→ **Brief**:
Pull out each line of the data below that contains the word "perform", copying every such line in full.

→ **Data for this task**:
————

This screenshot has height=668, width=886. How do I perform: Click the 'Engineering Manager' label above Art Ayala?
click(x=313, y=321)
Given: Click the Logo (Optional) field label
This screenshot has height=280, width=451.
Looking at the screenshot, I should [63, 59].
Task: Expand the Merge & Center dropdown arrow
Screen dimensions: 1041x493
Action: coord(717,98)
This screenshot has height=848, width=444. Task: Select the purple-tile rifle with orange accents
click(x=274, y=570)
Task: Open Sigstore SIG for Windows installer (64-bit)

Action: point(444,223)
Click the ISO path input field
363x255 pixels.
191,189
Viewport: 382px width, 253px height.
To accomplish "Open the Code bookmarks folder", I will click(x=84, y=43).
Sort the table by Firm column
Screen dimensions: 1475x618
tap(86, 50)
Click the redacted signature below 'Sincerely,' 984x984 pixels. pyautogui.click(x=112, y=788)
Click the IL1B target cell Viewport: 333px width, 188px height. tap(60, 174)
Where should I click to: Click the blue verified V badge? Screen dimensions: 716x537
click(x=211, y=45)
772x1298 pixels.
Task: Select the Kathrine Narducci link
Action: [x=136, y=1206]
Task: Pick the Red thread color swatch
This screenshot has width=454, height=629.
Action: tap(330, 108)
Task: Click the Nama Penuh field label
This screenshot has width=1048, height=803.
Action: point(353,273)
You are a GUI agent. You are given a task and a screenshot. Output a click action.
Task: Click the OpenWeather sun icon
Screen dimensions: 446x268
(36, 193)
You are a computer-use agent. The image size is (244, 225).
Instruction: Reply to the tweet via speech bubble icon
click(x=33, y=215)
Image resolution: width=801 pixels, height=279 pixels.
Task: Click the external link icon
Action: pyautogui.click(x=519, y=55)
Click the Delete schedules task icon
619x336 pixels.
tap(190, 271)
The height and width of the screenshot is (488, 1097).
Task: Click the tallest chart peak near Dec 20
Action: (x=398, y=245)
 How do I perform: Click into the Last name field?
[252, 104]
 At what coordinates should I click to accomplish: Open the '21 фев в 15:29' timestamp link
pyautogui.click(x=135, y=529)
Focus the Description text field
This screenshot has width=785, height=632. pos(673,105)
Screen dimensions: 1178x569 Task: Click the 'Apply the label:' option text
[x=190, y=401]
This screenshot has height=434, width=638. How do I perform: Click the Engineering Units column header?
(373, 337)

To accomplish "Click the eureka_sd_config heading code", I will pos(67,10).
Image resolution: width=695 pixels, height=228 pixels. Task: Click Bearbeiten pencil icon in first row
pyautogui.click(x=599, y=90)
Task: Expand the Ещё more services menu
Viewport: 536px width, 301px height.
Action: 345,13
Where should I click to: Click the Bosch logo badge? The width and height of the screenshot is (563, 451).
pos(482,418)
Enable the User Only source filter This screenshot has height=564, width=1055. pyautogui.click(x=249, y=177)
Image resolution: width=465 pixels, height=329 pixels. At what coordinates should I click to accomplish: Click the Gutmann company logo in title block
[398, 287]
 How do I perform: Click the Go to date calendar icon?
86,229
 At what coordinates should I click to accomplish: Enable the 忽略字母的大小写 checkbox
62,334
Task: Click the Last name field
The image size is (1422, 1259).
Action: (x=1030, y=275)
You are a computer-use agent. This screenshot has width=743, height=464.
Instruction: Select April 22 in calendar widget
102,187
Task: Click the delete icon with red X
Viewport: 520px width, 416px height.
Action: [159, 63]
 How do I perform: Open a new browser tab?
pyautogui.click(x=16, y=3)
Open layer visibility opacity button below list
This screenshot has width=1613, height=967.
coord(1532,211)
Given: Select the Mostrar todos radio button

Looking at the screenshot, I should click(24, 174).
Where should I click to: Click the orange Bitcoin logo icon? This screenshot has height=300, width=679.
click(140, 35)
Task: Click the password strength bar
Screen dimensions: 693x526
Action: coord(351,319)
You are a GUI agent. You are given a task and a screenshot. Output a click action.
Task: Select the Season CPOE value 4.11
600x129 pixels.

————

→ **Full output**:
This screenshot has height=668, width=886. How do I perform: Click the 'Engineering Manager' label above Art Ayala?
 How do I perform: Click into the Last name field?
This screenshot has height=434, width=638. How do I perform: Click the Engineering Units column header?
 How do I perform: Click the Go to date calendar icon?
 How do I perform: Open a new browser tab?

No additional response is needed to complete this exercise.